• [Required actions]
(a) In the inquiry transcript, list each distinct speaker label that appears on its own line followed by a colon, naming each only once.
(b) Extract the rows from the line containing "Click the Match" through the final line of the rows, reproducing each line word for word.

** Start of Page text **

British Wreck Commissioner's Inquiry

Day 16

Testimony of Joseph B. Ismay, cont.

18428. And you knew also that you would be approaching ice that night?
- I expected so, yes.

18429. And that you therefore would be crossing the particular region which was indicated in that Marconigram that night?
- I could not tell that.

18430. About that region?
- Yes, I presume so.

18431. And therefore that it behoved those responsible for the navigation of the ship to be very careful?
- Naturally.

18432. And more particularly if you were approaching ice in the night it would be desirable, would it not, to slow down?
- I am not a navigator.

18433. (The Commissioner.) Answer the question.
- I say no. I am not a navigator.

The Attorney-General:
You are not quite frank with us, Mr. Ismay.

Sir Robert Finlay:
The Attorney-General will forgive me; I do not think there is the slightest justification for that remark.

18434. (The Attorney-General.) You have told me now what your answer is. What was your answer?
- I should say if a man can see far enough to clear ice, he is perfectly justified in going full speed.

18435. Then apparently you did not expect your Captain to slow down when he had ice reports?
- No, certainly not.

The Commissioner:
That is the evidence of one of the witnesses.

The Attorney-General:
Yes, My Lord, I know.

The Commissioner:
Of course, if you had got a perfect look-out and there is nothing to prevent you from seeing, then there is no occasion to slow down.

The Witness:
I should say none at all.

18436. You could see the ice then a long way off, and it would not be necessary to slow down for icebergs?
- Presumably so, yes.

18437. (The Attorney-General.) What is the object of continuing at full speed through the night if you expect to meet ice? Why do you do it?
- What is the use of doing it?

18438. Yes?
- I presume that the man would be anxious to get through the ice region. He would not want to slow down upon the chance of a fog coming on.

18439. So that, of course, the object of it would be to get through it as fast as you could?
- I presume that if a man on a perfectly clear night could see far enough to clear an iceberg he would be perfectly justified in getting through the ice region as quickly as he possibly could.

18440. Now, I want to put a statement to you. Do you know a Mrs. Douglas?
- I do not.

18441. Do you know a Mrs. Ryerson, of Philadelphia?
- Yes, I met her on board the ship.

18442. And she, I gather from what you said just now, was one of the two lady passengers to whom you mentioned the marconigram in the afternoon?
- That is true.

** End of Page text **
** Start of Data to process **

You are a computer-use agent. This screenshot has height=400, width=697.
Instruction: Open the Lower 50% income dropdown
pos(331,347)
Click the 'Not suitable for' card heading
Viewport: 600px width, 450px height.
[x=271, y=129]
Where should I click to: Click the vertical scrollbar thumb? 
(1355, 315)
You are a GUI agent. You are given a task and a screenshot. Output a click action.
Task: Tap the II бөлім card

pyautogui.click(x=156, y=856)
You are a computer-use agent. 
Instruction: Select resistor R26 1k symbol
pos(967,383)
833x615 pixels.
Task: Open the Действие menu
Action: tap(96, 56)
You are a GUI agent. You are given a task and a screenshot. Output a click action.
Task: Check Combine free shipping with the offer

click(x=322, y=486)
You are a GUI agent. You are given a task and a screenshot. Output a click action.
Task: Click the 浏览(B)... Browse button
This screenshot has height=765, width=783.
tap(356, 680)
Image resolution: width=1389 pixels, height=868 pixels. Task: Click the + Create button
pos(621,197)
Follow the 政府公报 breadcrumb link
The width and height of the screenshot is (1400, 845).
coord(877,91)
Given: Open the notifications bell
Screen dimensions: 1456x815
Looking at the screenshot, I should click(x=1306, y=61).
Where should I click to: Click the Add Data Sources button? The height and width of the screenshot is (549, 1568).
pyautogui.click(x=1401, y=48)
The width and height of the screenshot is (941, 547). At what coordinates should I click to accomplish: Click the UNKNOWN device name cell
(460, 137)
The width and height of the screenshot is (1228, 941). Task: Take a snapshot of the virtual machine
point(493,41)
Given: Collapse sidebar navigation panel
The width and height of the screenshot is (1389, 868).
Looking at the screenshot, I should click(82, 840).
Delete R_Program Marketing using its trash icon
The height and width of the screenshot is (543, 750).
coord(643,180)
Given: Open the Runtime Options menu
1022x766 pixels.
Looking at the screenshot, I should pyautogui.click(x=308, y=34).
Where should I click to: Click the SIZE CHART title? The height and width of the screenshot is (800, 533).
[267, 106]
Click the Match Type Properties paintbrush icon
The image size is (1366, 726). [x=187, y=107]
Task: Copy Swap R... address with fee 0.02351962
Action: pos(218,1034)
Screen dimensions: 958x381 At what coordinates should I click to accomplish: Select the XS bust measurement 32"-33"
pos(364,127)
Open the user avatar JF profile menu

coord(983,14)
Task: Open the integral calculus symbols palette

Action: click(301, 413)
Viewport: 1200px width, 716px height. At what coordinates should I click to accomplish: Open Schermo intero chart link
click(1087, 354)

** End of Data to process **

• [The responses]
(a)
The Attorney-General
Sir Robert Finlay
The Commissioner
The Witness

(b)
Click the Match Type Properties paintbrush icon
The image size is (1366, 726). [x=187, y=107]
Task: Copy Swap R... address with fee 0.02351962
Action: pos(218,1034)
Screen dimensions: 958x381 At what coordinates should I click to accomplish: Select the XS bust measurement 32"-33"
pos(364,127)
Open the user avatar JF profile menu

coord(983,14)
Task: Open the integral calculus symbols palette

Action: click(301, 413)
Viewport: 1200px width, 716px height. At what coordinates should I click to accomplish: Open Schermo intero chart link
click(1087, 354)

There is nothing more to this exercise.